# 1982 Sunline



## max'smom (Dec 5, 2007)

I am brand new to this site.  I have several questions.  I am looking at buying a 1982 Sunline 13 ft camper.  It is fully self-contained and might be exactly what I'm looking for, but I have some concerns.  It is listed at 1750 lbs dry weight, but from info I've found on the internet, I think the weight is more like 2100 lbs (including tounge weight).  I have a 2005 Hyundai Tucson V-6, 2.7 ltr rated at 2000 lbs.  I don't think I will be able to tow it.  Also, the seller has indicated that it will not tow well at all without a sway bar/weight distribution hitch...which sounds like a lot of extra work to install, etc.  I'm a 60's something single woman who is fairly strong, but unfortunately getting increasingly more lazy and adverse to hard work.  Do any of you out there think this is doable?  It looks like a nice camper and I understand that Sunlines are good trailers.
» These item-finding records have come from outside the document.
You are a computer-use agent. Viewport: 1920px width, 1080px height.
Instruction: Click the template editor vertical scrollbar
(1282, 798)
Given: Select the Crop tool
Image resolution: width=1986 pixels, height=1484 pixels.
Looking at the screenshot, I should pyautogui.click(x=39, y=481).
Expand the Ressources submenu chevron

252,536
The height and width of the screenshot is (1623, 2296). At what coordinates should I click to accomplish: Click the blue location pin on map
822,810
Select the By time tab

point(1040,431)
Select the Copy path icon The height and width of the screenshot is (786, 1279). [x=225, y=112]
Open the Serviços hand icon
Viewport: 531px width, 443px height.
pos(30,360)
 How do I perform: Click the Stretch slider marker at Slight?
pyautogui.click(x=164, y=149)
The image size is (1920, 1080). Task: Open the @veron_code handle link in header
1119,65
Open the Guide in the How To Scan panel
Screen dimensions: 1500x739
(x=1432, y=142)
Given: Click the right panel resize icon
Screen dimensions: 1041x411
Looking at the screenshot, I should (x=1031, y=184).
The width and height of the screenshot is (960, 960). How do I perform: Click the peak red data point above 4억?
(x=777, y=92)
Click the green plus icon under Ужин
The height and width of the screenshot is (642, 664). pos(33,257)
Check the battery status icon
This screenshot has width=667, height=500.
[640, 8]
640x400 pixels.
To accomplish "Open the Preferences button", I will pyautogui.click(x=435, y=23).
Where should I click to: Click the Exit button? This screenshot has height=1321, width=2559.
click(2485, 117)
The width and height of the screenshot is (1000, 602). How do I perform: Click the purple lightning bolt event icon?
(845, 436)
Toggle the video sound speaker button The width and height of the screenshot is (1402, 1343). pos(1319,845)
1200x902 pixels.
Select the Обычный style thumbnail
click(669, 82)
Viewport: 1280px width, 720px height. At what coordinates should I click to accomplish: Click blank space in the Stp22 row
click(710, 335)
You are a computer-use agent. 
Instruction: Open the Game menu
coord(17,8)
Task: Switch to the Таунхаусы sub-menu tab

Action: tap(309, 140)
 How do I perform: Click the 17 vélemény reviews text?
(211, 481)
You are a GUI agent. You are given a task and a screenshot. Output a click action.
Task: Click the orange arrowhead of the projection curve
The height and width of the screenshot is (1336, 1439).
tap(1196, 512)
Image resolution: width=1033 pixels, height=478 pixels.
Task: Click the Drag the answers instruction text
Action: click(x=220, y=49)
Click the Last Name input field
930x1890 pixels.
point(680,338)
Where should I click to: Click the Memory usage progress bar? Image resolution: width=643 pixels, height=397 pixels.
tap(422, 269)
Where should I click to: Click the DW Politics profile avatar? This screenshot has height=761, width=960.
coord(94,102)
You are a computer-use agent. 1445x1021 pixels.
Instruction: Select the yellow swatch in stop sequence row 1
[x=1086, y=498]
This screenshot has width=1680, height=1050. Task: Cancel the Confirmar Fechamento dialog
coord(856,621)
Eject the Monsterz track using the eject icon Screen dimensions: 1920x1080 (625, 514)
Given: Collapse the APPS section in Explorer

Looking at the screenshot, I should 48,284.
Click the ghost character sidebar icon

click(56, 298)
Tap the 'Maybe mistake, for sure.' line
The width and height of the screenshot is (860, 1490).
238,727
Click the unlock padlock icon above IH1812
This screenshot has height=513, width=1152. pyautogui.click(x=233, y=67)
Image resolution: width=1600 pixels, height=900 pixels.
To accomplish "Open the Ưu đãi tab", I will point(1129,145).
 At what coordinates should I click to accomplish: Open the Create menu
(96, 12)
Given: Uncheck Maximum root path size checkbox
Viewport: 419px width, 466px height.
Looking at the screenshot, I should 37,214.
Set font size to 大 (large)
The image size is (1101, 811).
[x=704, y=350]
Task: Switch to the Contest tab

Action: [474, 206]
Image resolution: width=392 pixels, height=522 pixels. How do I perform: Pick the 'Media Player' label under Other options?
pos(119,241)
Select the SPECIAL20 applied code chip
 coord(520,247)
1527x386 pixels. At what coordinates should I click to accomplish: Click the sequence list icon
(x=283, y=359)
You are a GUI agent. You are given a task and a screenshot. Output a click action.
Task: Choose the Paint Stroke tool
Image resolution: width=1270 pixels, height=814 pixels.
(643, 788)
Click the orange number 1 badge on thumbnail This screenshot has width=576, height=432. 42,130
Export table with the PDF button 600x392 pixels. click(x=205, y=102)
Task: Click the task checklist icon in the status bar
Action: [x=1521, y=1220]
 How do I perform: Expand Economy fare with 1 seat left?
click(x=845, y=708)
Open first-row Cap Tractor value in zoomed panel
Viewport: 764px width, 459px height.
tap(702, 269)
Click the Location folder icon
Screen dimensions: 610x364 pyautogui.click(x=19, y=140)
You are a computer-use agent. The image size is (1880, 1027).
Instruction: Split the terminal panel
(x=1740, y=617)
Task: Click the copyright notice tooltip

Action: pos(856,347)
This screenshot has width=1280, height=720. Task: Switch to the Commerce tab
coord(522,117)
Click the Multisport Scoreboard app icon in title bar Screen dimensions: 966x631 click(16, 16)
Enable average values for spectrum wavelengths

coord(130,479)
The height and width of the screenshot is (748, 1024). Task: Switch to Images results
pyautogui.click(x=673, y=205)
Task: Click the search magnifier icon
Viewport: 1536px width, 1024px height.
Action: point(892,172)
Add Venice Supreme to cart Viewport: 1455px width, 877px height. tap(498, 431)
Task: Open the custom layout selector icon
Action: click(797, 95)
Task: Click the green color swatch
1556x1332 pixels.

Any help or suggestions would really be appreciated.  Thanks!


----------



## Grandview Trailer Sa (Dec 5, 2007)

Re: 1982 Sunline

Welcome to the Forum.

I have a customer who had a 1984 Sunline 15'.  He towed it with a S-10 Chev. Blazer with a V-6 and did just fine.  He did not have load leveling or sway control.  He traded it with me a few months ago and got a 21' Amerilite.  He still uses the Blazer and did go to load leveling and sway control and has told me the Amerilite tows better even though it weighs 3,400lb.


----------



## hertig (Dec 5, 2007)

Re: 1982 Sunline

If your vehicle is rated at 2000 pounds towing, that is with no accessories added, no cargo, no passengers.  Just a 150 pound driver and a bit of gas.  Even if the trailer is 1750 dry, that only allows you 250 pounds for stuff in the tow vehicle and the trailer, which seems a bit limiting.  If you really do have only 2000 pounds towing capacity, I don't think there will be much you can realitically tow.


----------



## max'smom (Dec 6, 2007)

Re: 1982 Sunline

Thank you for your replies.  I went ahead and bought it...so we shall see.  Thanks again.


----------



## C Nash (Dec 6, 2007)

Re: 1982 Sunline

Coral, congradulations and be sure to get and use the proper hitch and sway control.


----------



## Grandview Trailer Sa (Dec 6, 2007)

Re: 1982 Sunline

Thanks for letting us know!  Good luck and as you come up with more questions, just ask.


----------



## brodavid (Dec 6, 2007)

Re: 1982 Sunline

Enjoy and just be careful and have fun.
PS Grandview, what does the Bristol Bay going to cost, roughly? My son would like to know.


----------



## Guest (Dec 7, 2007)

Re: 1982 Sunline

hey brodave u got a spot at u'r place for me????? 
I saw the temps down there and   :laugh:    :approve: 
I don't take up much space ,, but i do need a 50 amp hookup ...
but i won't be a pest ,,,, i'll be on the beach from sunup to sunset ,, so u won't even know i'm there... :laugh:  :laugh:  :laugh:  :laugh:  :laugh:  :approve:  :approve:  :bleh:
Sorry ,, this was not the place to put this :disapprove:  :disapprove:


----------